The problem

The challenge and the data

Built from the bench: start from a biological question and use a sequence model to answer it with something discrete and reproducible.

The hackathon

Built with Claude: Life Sciences is a research hackathon run with the Gladstone Institutes. More than 6,000 people applied within 24 hours, and 500 were selected to take part. The Research track asks participants to begin from a biological question and use Claude Science and Claude Code to produce a finding, a trained model, or a reproducible analysis. One of the suggested directions, from the Pollard lab, is to train a model that reads DNA to predict regulatory activity, then ask what a single-base change does to it.
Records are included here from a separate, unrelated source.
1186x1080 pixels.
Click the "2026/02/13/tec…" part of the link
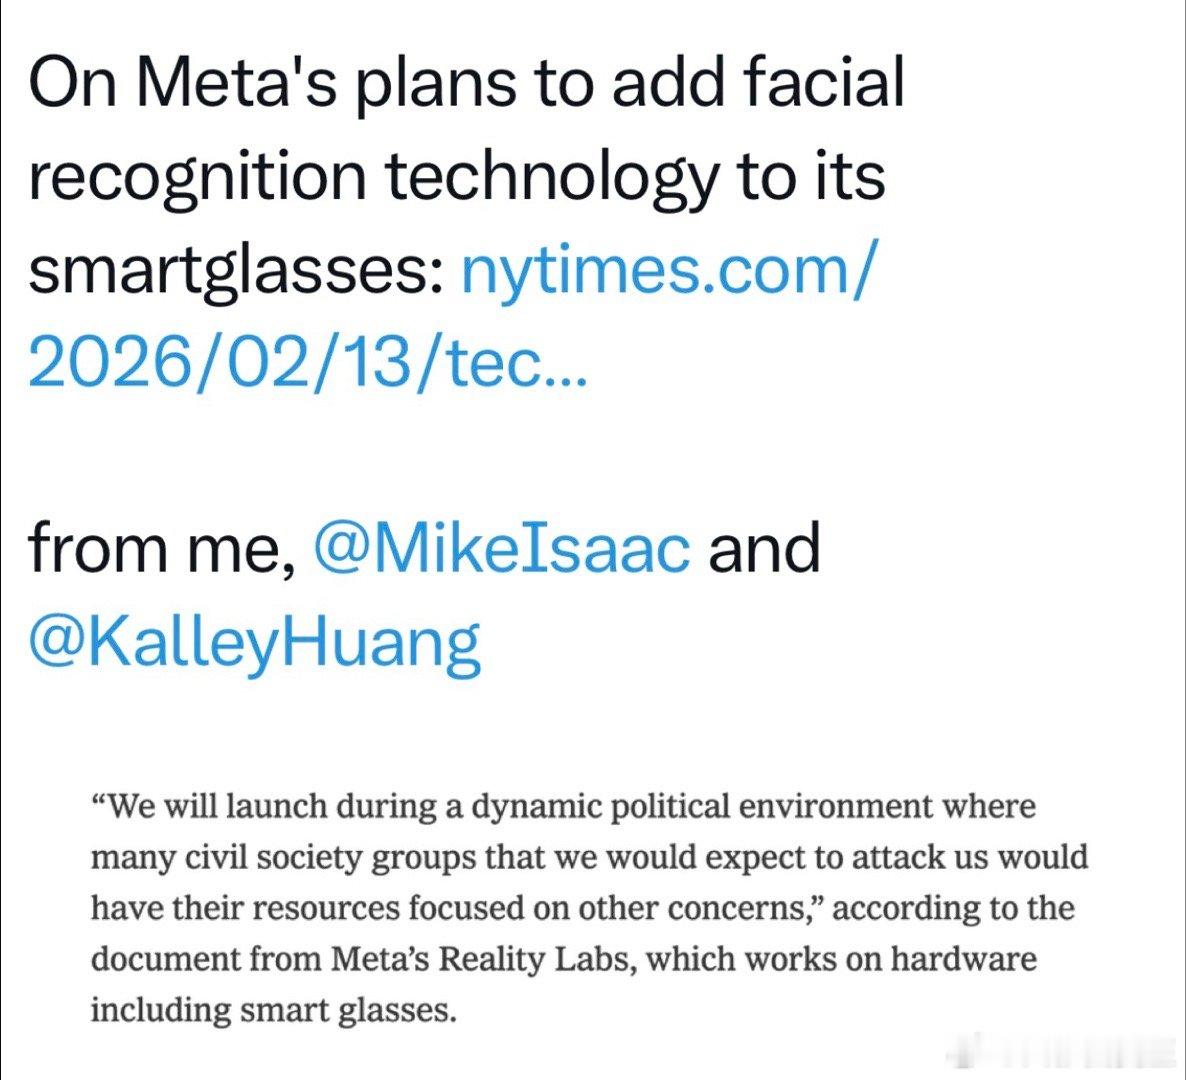click(x=307, y=364)
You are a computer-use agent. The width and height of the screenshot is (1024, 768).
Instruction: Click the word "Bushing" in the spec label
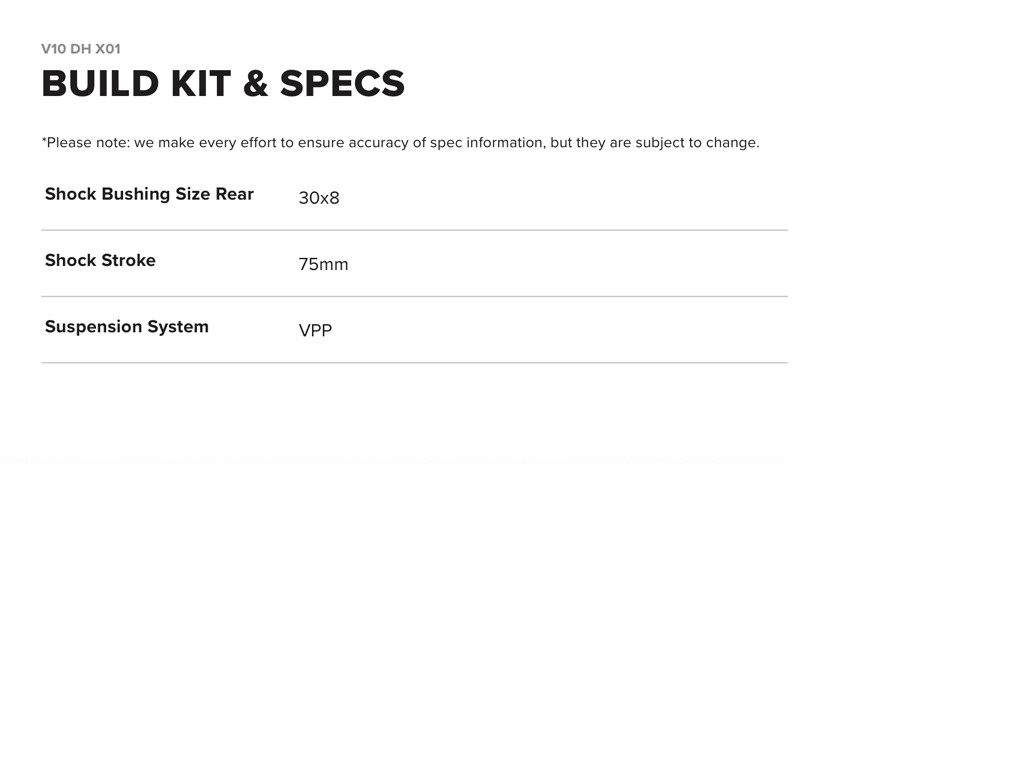pos(136,194)
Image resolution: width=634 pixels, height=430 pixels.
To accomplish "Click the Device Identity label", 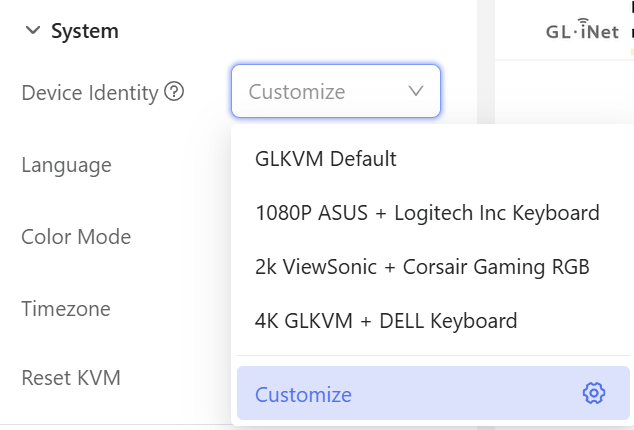I will pos(90,92).
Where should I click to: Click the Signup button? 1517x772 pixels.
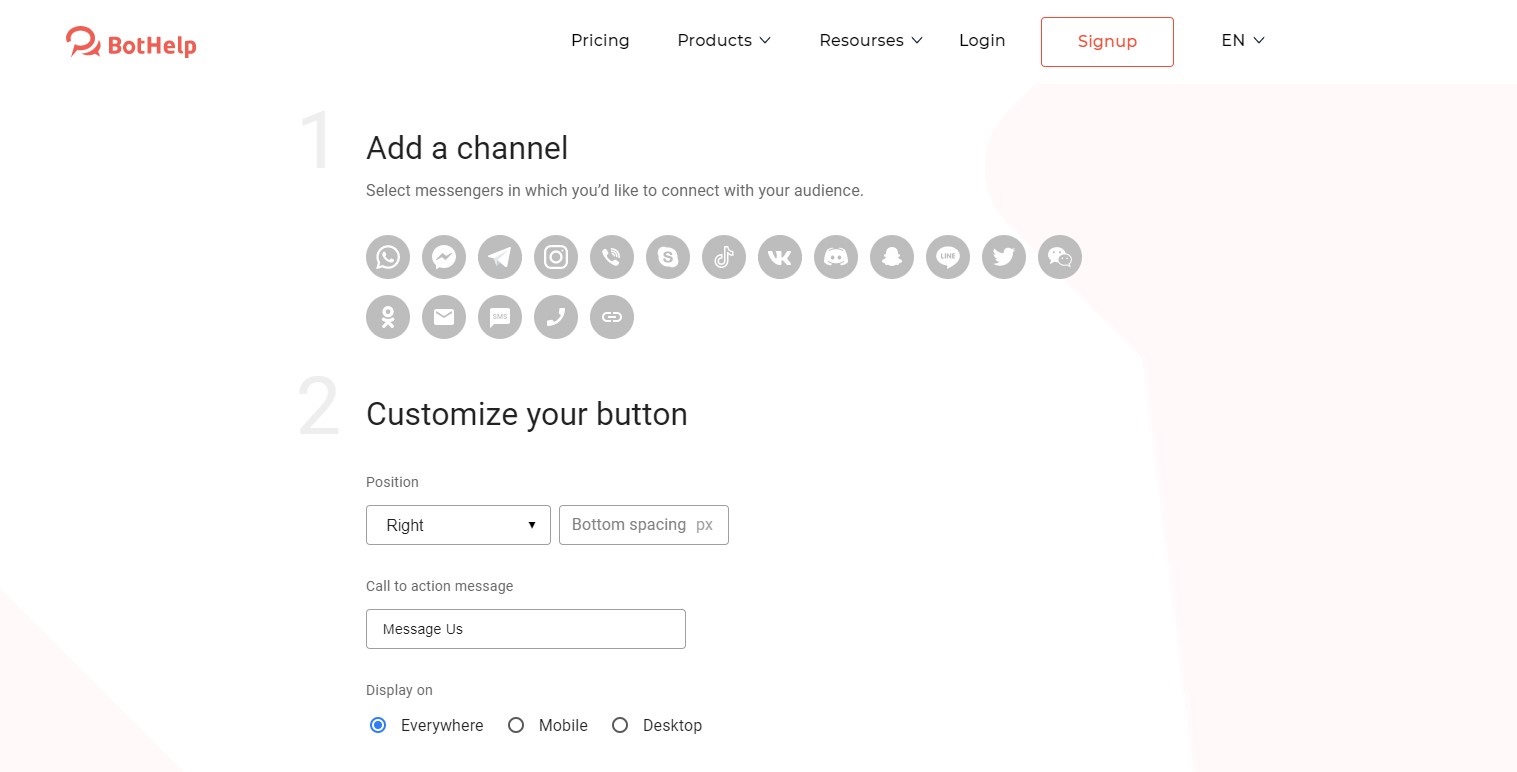tap(1106, 42)
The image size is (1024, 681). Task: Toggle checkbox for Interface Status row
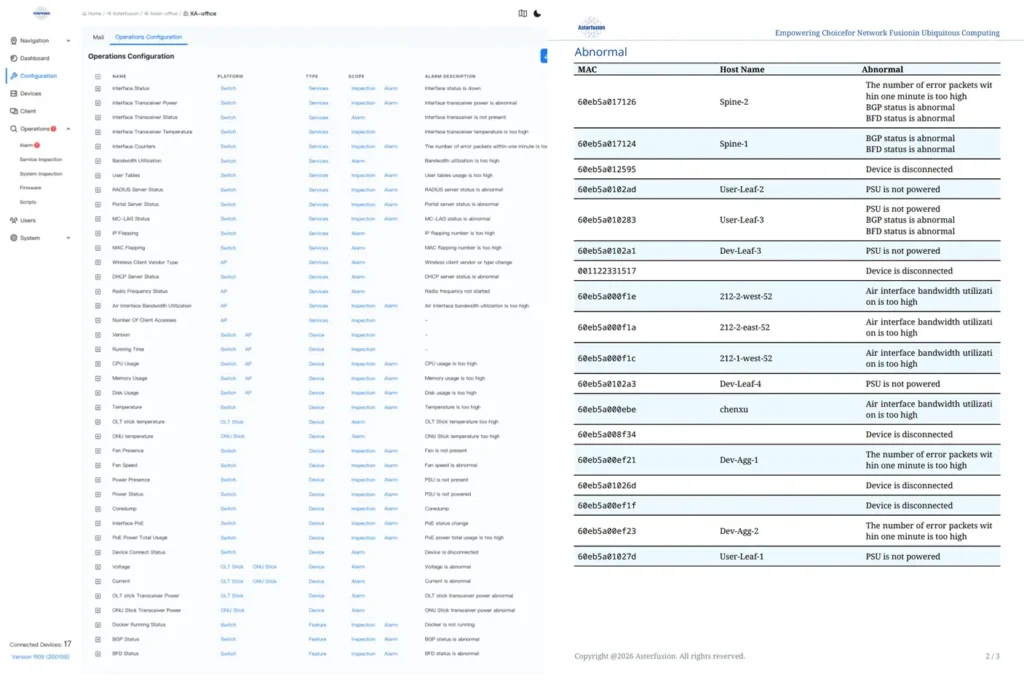[x=98, y=89]
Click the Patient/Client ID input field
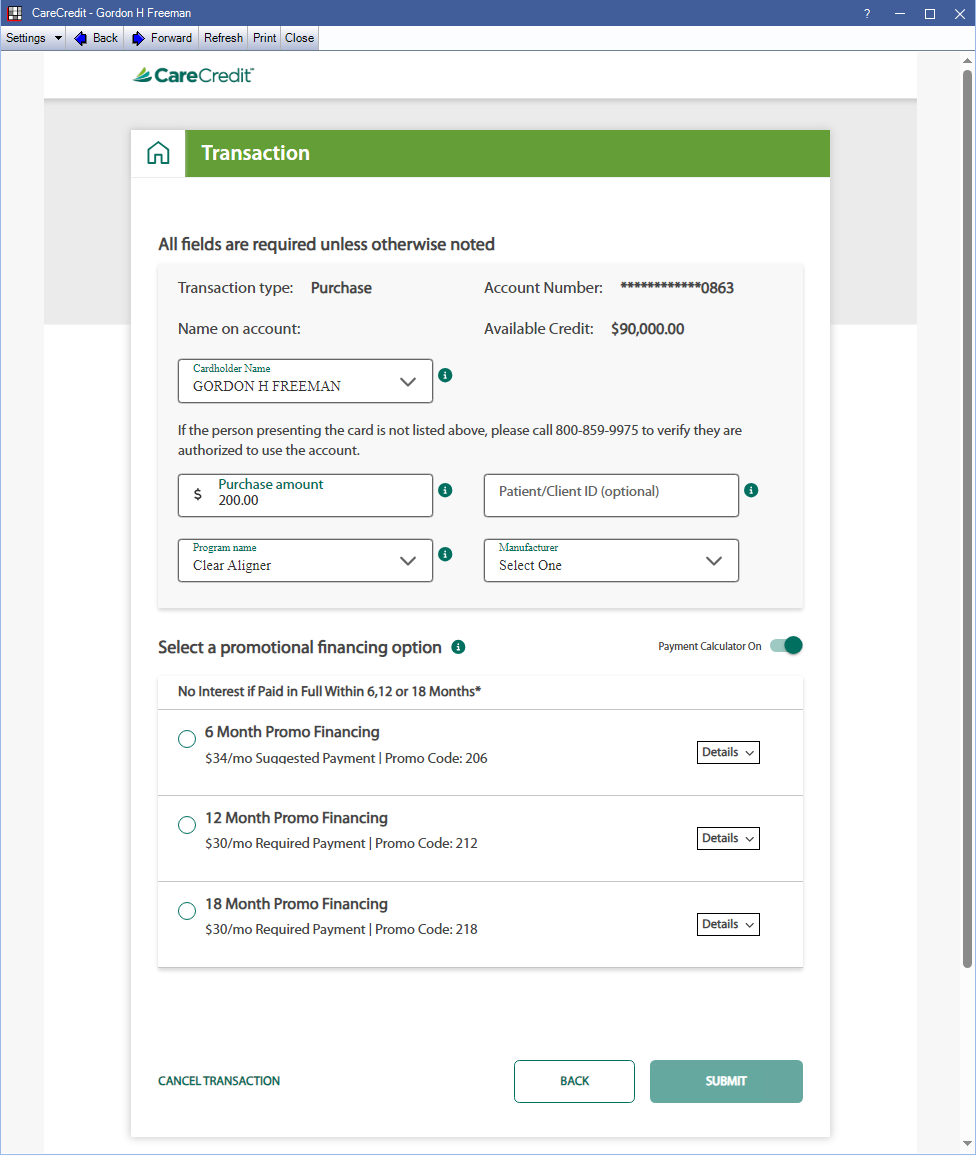 pyautogui.click(x=611, y=495)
That is the direction this project takes.

The biological question

Non-coding variants drive a large share of disease risk, yet the effect of a single base change in a regulatory element is hard to read from sequence. A massively parallel reporter assay measures that effect directly. Saturation mutagenesis takes it to the limit and measures the effect of every possible single-base substitution in an element. The question I ask is simple. Can a pretrained DNA sequence model, shown no measured value, redraw that map base by base, well enough to point at a causal variant.

The dataset

The ground truth is the saturation-mutagenesis atlas of Kircher et al., Nature Communications 2019. It measures a log2 activity effect for every single-base substitution across about twenty disease-associated regulatory elements, released as 29 element tracks because some loci were assayed in several cell types.

29
element tracks (15 promoter, 14 enhancer)
39,170
measured single-base substitutions
GRCh38
coordinates, validated before any prediction
open
GEO GSE126550, mirrored and frozen in git

The elements are the CAGI5 Regulation Saturation community benchmark, so published supervised models set a reference point. The model is used with no parameters fitted to these data at all.

Why this test set can be trusted

The benchmark is exhaustive. Every single-base substitution was measured, not a curated subset, so a model cannot look good just because the answer was already known for the famous variants. There is no easy subset to land on and no popularity bias in what was tested. A strong result here reflects the model, not the choice of test cases.